First thing that come to mind for packet capturing in Wireshark or tcpdump. In this tutorial we will be capturing packet on Windows 10 machine without any external tool installed. Microsoft is shipping PktMon utility with Windows 10 since 2018. It is gradually receiving updated and getting better as time moves on. Pktmon is a Windows Command Line Packet Capture utility. Getting started is fairly easy.
Open Windows Command Line with Administrator privileges.
A user need to specify its desired filter. Only packet matching this filter will be recorded.
Start the capture.
End the capture.
Convert, if desired.
Check if Pktmon is present on your machine by simply typing pktmon on elevated command shell.

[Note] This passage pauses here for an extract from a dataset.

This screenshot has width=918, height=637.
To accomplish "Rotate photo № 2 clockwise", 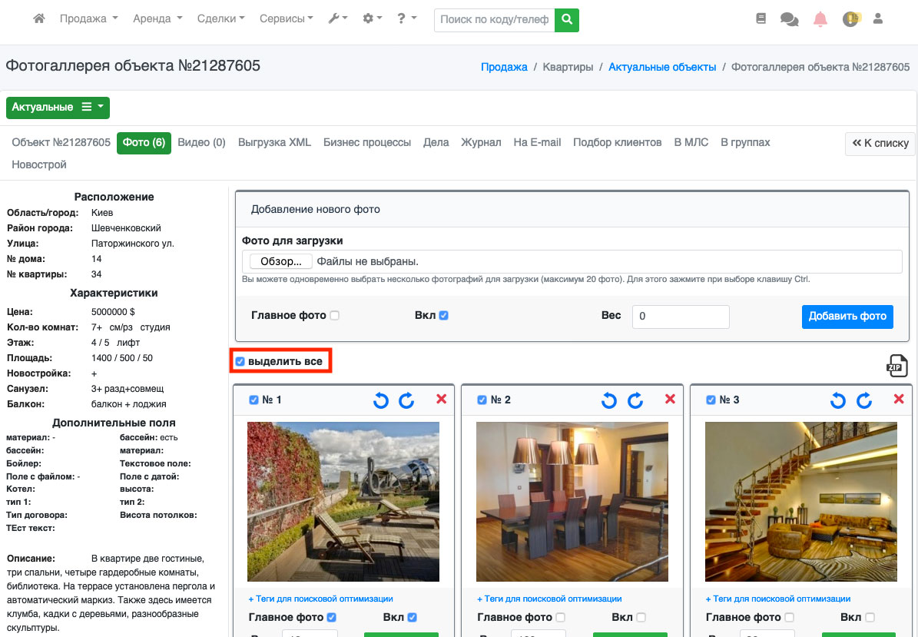I will 635,400.
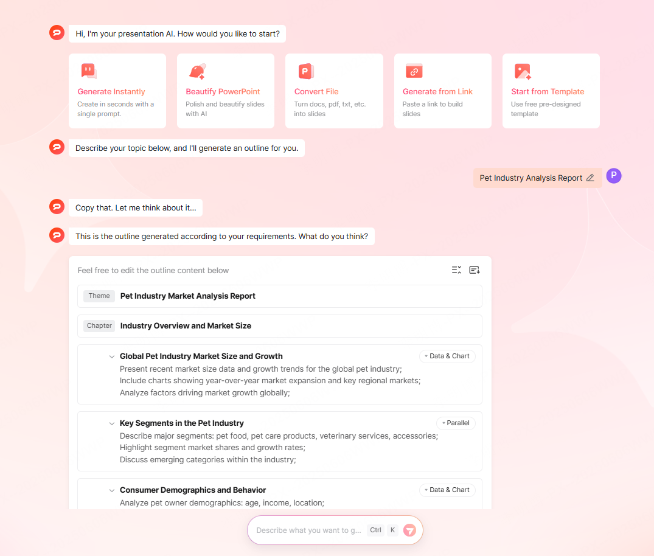This screenshot has width=654, height=556.
Task: Open layout dropdown for Global Pet Industry slide
Action: [447, 356]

-p 0 capture packet of minimum 0 (zero) size (all packets), default is 128 bytes.
-f ETL capture file location.
-l Logging mode, real-time verbose log on command line.
When you are done capturing press Ctrl + c. This will stop the capture and file is generated. Pktmon create files in ETL format, a windows propitiatory format. But it provides a mechanism to covert ETL format into PCAPNG format. By which converted file can be open in Wireshark or open online in Packet Total type utilities for further analysis.
pktmon pcapng e:\capture.etl -o e:\capture.pcapng
Specify the input etl file and output pcapng file.